The Performing Arts Library, located at Lincoln Center, regularly hosts exhibitions. Prior to “Curtain Call,” its most recent was a retrospective of performance photographs from the 1970s by Kenn Duncan.
“They thought of that as a big exhibit, and they had maybe 200 of Kenn’s photos,” Robbins says. “I think we probably have 500 items in ‘Curtain Call.’ There are sketches done by set designers and costume designers, we have videos of designers talking and clips of actual shows. And then we have actual objects—there are at least 70 costumes and set elements.”
And, true to the subject matter, Robbins and the library made an effort to set this exhibit apart from the usual museum display.
“We’ve tried to make it a little more theatrical than the usual exhibits libraries and galleries do,” Robbins explains. “Most of them clean, even white light. But we’ve used a couple of turntables to show off a few things; there are colored lights. And Hudson Scenic, which builds a lot of Broadway sets, has made us a couple of platforms. So it’s definitely more theatrical.”
Co-presented by the League of Professional Theatre Women, “Curtain Call” highlights an often overlooked disparity. While the fields of costume design and, to a certain extent, lighting design have had respectable numbers of professional women among their ranks, there’s still plenty of gender bias afoot in the male director-dominated theatre world.

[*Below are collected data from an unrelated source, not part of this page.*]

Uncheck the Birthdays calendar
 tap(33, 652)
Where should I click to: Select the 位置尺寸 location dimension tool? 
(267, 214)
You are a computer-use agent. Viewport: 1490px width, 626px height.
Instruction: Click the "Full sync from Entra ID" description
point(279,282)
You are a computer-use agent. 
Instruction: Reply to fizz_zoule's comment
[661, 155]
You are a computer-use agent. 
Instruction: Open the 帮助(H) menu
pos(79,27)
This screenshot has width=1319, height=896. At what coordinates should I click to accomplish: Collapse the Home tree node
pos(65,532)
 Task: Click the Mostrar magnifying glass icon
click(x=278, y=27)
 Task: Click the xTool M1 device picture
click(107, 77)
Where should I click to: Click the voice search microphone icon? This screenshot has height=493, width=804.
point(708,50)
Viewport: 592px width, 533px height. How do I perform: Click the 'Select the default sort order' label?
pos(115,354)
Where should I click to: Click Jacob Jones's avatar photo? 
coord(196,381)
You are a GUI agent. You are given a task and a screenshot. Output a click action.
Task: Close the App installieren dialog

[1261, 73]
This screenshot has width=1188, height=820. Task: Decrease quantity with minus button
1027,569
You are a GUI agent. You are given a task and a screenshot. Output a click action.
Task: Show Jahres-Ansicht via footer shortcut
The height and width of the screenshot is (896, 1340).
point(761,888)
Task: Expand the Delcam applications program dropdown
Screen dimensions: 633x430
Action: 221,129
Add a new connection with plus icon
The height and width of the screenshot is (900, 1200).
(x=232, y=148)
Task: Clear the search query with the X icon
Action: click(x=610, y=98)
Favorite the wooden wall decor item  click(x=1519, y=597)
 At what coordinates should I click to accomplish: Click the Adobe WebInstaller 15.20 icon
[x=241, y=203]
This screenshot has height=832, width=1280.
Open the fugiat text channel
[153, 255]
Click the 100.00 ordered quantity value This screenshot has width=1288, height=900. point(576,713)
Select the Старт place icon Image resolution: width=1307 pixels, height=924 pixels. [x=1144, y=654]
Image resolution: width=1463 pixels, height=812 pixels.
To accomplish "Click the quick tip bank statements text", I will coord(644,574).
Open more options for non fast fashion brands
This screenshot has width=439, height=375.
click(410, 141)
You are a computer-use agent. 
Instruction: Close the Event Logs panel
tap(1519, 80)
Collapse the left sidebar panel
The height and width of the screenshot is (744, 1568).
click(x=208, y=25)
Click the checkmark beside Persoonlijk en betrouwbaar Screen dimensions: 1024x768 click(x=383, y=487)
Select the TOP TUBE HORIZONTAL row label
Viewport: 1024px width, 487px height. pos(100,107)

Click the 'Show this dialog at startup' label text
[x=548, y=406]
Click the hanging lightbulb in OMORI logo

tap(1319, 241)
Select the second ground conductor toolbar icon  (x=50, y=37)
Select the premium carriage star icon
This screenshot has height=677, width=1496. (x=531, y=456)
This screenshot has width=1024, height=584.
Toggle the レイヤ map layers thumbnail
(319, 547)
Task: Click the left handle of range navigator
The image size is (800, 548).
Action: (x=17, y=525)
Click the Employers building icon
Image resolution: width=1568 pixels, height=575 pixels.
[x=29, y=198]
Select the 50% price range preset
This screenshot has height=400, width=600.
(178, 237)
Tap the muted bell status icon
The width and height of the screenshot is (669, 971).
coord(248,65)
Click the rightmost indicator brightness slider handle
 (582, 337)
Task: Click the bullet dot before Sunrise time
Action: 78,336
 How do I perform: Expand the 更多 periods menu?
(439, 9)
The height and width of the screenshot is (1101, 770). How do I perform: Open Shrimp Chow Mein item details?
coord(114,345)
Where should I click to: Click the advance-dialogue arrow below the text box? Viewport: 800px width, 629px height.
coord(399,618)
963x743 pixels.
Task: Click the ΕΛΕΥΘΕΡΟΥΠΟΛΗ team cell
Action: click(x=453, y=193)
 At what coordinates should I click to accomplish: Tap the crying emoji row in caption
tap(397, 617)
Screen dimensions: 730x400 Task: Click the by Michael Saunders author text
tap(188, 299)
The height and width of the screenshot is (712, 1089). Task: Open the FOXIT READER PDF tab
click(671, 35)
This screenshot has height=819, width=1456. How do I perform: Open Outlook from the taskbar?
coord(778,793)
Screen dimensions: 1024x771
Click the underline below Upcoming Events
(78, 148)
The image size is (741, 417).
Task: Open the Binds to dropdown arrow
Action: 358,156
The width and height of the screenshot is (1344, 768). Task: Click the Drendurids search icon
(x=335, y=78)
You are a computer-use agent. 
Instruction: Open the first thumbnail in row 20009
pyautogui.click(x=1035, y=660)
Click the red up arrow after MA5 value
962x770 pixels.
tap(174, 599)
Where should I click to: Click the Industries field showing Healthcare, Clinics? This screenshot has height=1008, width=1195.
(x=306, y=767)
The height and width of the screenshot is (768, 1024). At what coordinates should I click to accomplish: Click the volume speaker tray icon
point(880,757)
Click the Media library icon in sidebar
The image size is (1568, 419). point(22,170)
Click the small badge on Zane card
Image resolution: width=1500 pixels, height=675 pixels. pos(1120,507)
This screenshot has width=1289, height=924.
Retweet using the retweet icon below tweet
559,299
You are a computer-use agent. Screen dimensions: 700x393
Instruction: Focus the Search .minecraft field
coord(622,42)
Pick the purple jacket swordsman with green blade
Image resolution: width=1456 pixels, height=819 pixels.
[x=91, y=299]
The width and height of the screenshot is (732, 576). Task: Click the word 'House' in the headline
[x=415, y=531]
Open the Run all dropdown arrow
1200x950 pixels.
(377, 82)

“There are very few women set designers, because there is still a prejudice against them,” Robbins says. There are notable exceptions, including Anna Louizos (
Avenue Q,
In the Heights) and Adrienne Lobel (several Metropolitan operas), but in general producers and directors are more comfortable hiring women to oversee such stereotypically feminine domains as costumes and makeup.
Lighting design is perhaps a less obviously female domain, but Robbins credits two pioneering designers of the 1950s, Peggy Clark (
Bye-Bye Birdie,
Brigadoon) and Jean Rosenthal (
West Side Story,
The Sound of Music), with staking out that territory for generations of women to come. If anything, Robbins notes, while women designers have made inroads into the traditionally male world of scenic design, recent decades have seen a reverse trend in lighting design, as the numbers of male lighting designers has evened out that playing field.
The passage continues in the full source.